Early Mormonism established community legal structures as essentially theocracies (see theodemocracy). Joseph Smith and his successor, Brigham Young, presided over the Church of Jesus Christ of Latter-day Saints (LDS Church) as prophet, President of the Church, and spiritual king[2] until Christ's assumption of world kingship at his Second Coming.[3] U.S. President Millard Fillmore appointed Young governor of the Territory of Utah,[4] and there was minimal effective separation between church and state until 1858.[5]
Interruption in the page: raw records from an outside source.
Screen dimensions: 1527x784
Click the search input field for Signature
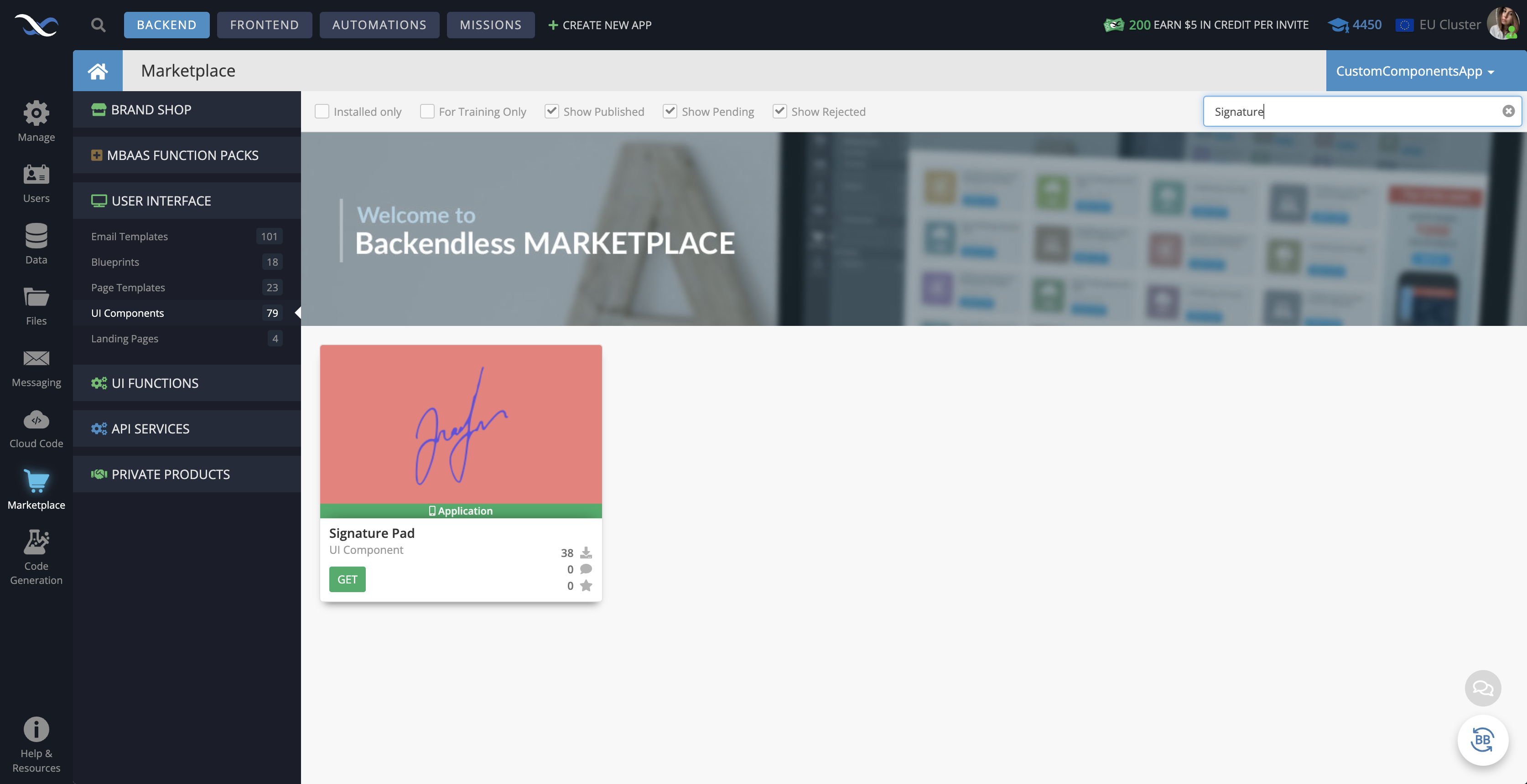click(x=1355, y=111)
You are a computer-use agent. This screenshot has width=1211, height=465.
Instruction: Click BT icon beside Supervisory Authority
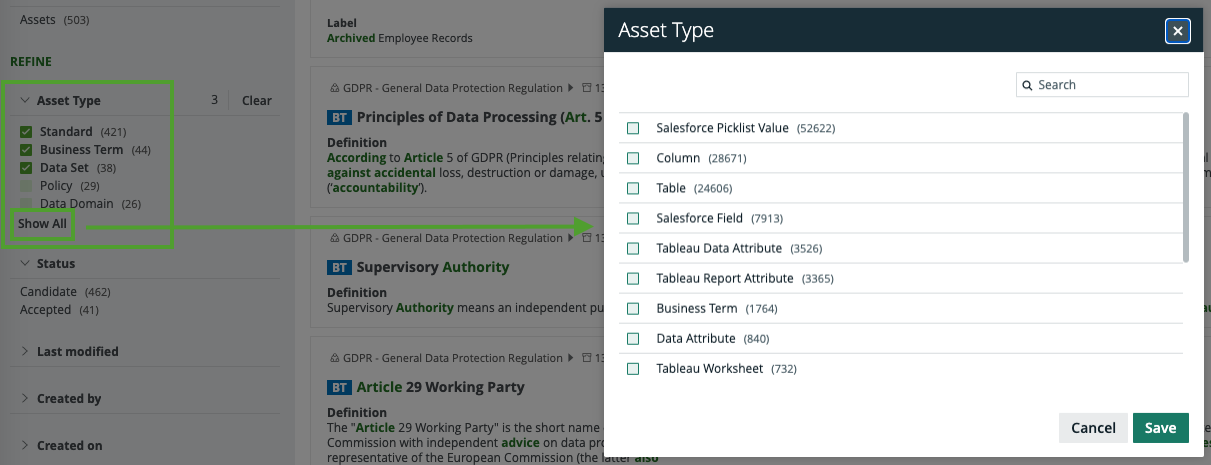pyautogui.click(x=339, y=268)
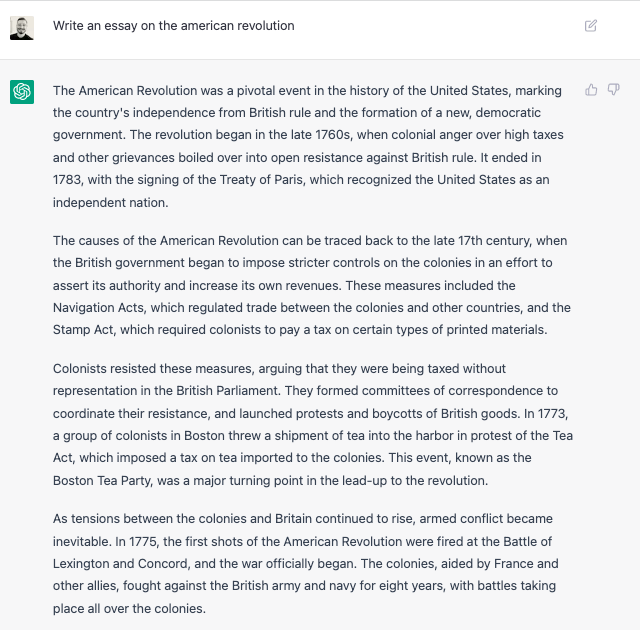Click the paragraph starting "Colonists resisted these measures"
This screenshot has width=640, height=630.
point(312,424)
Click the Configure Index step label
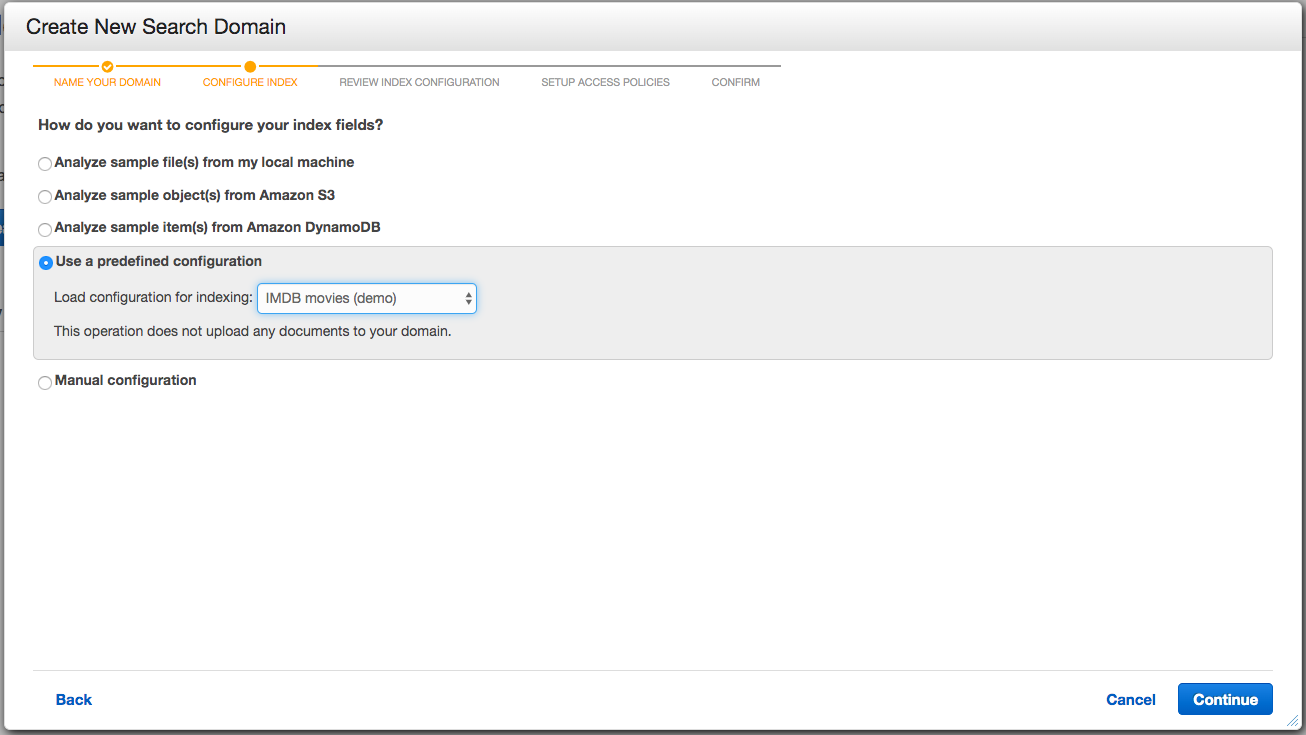This screenshot has height=735, width=1306. (250, 82)
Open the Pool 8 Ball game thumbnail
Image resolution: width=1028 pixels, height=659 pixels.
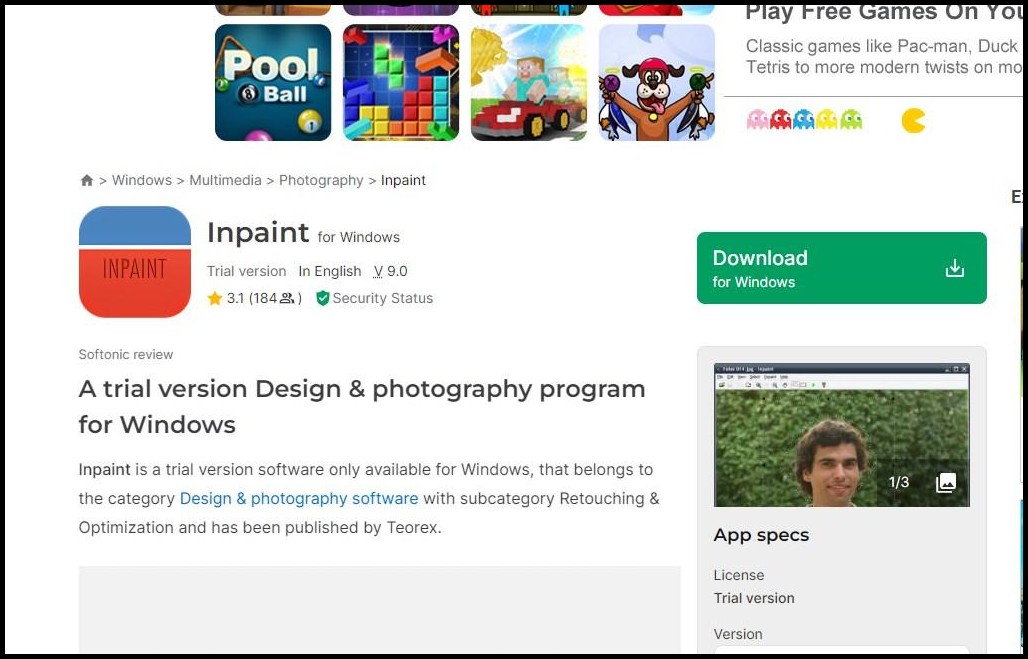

Young envisioned a Mormon state[6] spanning from the Salt Lake Valley to the Pacific Ocean;[7] he sent church leaders to establish colonies far and wide. These colonies were governed by Mormon officials under Young's mandate to enforce "God's law" by "lay[ing] the ax at the root of the tree of sin and iniquity," while preserving individual rights.[8] Despite the distance to these outlying colonies, local Mormon leaders received frequent visits from church headquarters, and were under Young's direct doctrinal and political control.[9] Mormons were taught to obey the orders of their priesthood leaders, as long as they coincided with the church's religious principles.[10] Young's view of theocratic enforcement included a death penalty.[11] However, there are no documented cases showing that capital punishment was ever used by the Mormons. Mormon leaders taught the doctrine of blood atonement, in which Mormon "covenant breakers" could in theory gain their exaltation in heaven by having "their blood spilt upon the ground, that the smoke thereof might ascend to heaven as an offering for their sins." More clearly stated, this doctrine holds that capital punishment is required to atone for murder.[12]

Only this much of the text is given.